Friday, February 15, 2013

Constitution-writing pitfalls

As the political crisis is raging in Tunisia and entering its almost third week next Monday, I decided to look at some of late last year's think tank literature on the stalled constitution-writing. This Atlantic Council's paper is truly illuminating in providing some answers as to why the current crisis broke out. It is obviously not the isolated incident of Chokri Belaid's brazen murder (as horrendous as it is). Belaid was hardly THE opposition leader, as some media now rush to say. His party had only one seat in the Constituent Assembly. And there are more vocal political players denouncing Ennahda than he was. But his killing marked the culmination of the divisions deriving from the country's paralysis and flawed constitution-writing process.
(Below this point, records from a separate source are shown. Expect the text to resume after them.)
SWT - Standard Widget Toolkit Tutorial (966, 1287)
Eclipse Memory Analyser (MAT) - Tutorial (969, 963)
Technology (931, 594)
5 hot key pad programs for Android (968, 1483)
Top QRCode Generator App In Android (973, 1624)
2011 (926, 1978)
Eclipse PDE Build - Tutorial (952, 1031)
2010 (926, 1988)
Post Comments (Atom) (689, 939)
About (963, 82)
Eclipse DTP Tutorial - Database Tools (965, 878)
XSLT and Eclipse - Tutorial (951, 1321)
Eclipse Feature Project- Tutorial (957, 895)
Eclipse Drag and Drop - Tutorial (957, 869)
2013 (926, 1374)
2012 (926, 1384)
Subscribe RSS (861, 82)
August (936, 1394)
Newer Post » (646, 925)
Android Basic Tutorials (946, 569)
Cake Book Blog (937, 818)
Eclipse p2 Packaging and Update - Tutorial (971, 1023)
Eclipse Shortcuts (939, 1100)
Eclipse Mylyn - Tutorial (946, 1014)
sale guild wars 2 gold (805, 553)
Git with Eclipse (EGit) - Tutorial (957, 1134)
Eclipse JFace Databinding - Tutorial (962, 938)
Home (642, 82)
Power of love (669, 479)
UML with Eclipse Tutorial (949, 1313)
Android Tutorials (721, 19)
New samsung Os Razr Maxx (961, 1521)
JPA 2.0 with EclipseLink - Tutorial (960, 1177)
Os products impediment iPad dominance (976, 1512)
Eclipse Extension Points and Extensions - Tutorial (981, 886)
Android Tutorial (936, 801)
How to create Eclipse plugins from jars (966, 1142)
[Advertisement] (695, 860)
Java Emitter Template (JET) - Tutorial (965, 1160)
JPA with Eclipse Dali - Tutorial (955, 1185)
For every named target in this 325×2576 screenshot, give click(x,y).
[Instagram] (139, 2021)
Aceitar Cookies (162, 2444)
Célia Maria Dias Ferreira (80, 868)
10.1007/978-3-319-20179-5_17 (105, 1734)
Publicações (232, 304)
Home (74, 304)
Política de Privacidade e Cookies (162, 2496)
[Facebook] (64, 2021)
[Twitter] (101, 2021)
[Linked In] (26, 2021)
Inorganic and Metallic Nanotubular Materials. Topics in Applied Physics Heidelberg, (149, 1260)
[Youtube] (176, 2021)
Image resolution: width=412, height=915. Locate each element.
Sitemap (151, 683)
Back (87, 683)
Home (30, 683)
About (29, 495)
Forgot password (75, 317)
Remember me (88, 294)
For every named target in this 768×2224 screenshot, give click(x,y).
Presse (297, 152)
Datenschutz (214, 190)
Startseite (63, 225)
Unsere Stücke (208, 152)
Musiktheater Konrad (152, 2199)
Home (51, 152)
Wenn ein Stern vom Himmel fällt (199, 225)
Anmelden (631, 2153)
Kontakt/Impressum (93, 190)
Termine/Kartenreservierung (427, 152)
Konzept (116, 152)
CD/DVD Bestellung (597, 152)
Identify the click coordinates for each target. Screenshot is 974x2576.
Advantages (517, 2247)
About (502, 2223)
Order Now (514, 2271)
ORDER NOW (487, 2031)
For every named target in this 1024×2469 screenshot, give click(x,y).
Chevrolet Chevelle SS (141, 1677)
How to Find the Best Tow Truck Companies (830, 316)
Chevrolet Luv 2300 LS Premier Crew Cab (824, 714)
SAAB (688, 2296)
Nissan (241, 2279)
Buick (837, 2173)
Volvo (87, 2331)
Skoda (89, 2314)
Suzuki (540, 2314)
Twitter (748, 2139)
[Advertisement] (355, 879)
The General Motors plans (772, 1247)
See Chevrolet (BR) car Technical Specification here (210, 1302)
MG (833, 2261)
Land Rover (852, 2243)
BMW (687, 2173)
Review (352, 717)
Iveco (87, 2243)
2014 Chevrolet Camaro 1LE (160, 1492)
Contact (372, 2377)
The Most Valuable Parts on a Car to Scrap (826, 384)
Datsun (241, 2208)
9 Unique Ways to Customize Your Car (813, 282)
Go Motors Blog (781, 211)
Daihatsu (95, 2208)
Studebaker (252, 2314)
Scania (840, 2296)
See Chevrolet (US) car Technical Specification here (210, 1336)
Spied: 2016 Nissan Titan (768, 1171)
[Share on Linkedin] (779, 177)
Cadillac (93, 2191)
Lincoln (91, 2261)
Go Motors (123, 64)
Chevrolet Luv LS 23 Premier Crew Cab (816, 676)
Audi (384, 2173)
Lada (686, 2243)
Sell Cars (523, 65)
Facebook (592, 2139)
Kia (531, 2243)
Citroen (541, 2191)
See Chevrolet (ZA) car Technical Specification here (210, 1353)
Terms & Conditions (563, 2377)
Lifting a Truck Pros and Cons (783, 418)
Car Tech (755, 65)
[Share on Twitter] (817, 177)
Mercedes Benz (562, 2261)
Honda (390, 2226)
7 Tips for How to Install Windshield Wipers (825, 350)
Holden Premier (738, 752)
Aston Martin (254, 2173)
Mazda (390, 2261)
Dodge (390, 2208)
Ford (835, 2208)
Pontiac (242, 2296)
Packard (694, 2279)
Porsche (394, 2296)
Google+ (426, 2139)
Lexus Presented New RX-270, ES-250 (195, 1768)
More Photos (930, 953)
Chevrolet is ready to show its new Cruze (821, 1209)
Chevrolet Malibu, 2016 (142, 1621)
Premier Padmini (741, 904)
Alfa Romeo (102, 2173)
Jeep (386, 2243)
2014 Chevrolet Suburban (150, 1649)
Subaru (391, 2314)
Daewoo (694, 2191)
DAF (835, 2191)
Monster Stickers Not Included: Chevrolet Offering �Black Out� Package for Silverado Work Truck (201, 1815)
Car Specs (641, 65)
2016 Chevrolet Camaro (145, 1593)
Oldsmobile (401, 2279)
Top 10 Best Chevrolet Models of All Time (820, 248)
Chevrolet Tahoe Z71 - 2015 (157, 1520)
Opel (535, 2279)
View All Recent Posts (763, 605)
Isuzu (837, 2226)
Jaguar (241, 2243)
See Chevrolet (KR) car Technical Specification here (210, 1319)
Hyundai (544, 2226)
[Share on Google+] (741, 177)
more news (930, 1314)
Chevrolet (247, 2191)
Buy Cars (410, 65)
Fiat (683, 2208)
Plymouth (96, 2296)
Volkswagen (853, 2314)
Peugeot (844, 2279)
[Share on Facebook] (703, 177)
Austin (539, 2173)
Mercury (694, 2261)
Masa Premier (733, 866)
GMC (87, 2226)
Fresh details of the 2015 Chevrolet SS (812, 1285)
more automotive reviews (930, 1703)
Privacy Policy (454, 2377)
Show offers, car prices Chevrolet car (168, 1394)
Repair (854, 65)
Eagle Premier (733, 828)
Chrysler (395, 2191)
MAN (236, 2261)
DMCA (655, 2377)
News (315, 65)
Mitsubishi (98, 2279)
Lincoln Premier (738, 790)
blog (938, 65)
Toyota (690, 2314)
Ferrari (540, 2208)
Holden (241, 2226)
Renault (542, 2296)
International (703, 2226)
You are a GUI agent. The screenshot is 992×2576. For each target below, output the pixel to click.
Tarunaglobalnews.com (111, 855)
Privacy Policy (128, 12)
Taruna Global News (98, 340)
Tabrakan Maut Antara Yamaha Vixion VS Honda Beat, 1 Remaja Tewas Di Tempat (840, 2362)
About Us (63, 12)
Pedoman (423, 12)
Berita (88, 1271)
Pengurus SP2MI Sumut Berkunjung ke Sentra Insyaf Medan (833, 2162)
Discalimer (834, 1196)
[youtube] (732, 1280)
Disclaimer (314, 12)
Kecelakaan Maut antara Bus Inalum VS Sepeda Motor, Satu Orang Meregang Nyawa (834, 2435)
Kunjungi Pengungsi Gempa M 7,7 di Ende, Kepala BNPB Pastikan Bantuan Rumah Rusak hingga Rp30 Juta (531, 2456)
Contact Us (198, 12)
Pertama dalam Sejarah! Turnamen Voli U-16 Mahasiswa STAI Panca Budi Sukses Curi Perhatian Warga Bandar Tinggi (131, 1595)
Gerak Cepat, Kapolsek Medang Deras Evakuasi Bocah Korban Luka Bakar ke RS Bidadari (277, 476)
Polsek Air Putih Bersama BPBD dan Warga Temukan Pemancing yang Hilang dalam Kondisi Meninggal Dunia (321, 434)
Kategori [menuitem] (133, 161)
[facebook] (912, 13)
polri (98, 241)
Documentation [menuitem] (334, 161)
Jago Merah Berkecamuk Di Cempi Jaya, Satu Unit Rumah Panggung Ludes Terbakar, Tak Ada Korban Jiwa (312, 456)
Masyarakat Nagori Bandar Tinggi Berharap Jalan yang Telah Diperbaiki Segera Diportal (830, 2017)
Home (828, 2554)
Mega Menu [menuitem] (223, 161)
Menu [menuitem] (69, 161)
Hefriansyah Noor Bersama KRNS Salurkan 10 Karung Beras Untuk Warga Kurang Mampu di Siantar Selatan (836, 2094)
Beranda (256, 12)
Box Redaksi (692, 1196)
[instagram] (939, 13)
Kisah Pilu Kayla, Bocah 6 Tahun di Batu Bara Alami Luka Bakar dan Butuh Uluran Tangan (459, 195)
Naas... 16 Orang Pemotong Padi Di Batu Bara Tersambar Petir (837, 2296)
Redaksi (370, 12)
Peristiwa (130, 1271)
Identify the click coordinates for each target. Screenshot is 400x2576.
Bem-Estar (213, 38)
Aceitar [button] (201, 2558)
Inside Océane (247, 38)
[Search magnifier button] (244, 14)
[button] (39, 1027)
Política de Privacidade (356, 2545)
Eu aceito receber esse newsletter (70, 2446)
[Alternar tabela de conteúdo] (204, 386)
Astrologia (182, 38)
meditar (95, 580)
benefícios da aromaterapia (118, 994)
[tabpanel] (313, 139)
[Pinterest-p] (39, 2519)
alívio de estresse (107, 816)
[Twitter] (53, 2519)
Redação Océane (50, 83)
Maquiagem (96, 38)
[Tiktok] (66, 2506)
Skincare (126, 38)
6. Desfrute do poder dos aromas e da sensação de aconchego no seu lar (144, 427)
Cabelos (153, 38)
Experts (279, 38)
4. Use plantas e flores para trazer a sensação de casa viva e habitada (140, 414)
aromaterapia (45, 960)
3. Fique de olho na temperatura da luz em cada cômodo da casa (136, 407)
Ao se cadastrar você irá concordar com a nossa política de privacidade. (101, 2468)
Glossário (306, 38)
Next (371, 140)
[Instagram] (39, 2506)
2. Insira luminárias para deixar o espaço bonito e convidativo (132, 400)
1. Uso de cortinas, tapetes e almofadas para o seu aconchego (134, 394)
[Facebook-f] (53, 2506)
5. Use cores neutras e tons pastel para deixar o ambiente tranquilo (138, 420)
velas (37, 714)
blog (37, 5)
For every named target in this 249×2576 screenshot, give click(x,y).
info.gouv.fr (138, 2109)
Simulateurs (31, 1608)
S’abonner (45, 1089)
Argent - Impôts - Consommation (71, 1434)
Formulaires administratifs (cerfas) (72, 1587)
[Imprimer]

What Pickard makes clear in this paper is the mistake of vesting both legislative and constitution-drafting functions in one body, whose work got obstructed by gnawing socio-economic grievances. But a more important point is that political players could have averted some of the current problems, had they followed the South African model and agreed on a Declaration of Intent, which "set forward a common set of principles", according to the writer. Had they agreed from the beginning that certain principles would remain untouchable, such as Article 1 of the Constitution and the Personal Status Code, some of the most protracted debates about the role of Sharia and women's "complementarity" to men would have been avoided. These very same questions engendered some of the most acrimonious and divisive debates of the country's transitional period. They polarized the already fragmented society even further, pitting Islamist-leaning citizens against those who support secularism. Maybe had the politicians drawn up that commonly accepted foundation from the beginning, the country would have not gotten into this bitter political wrangling that serves no one's interests.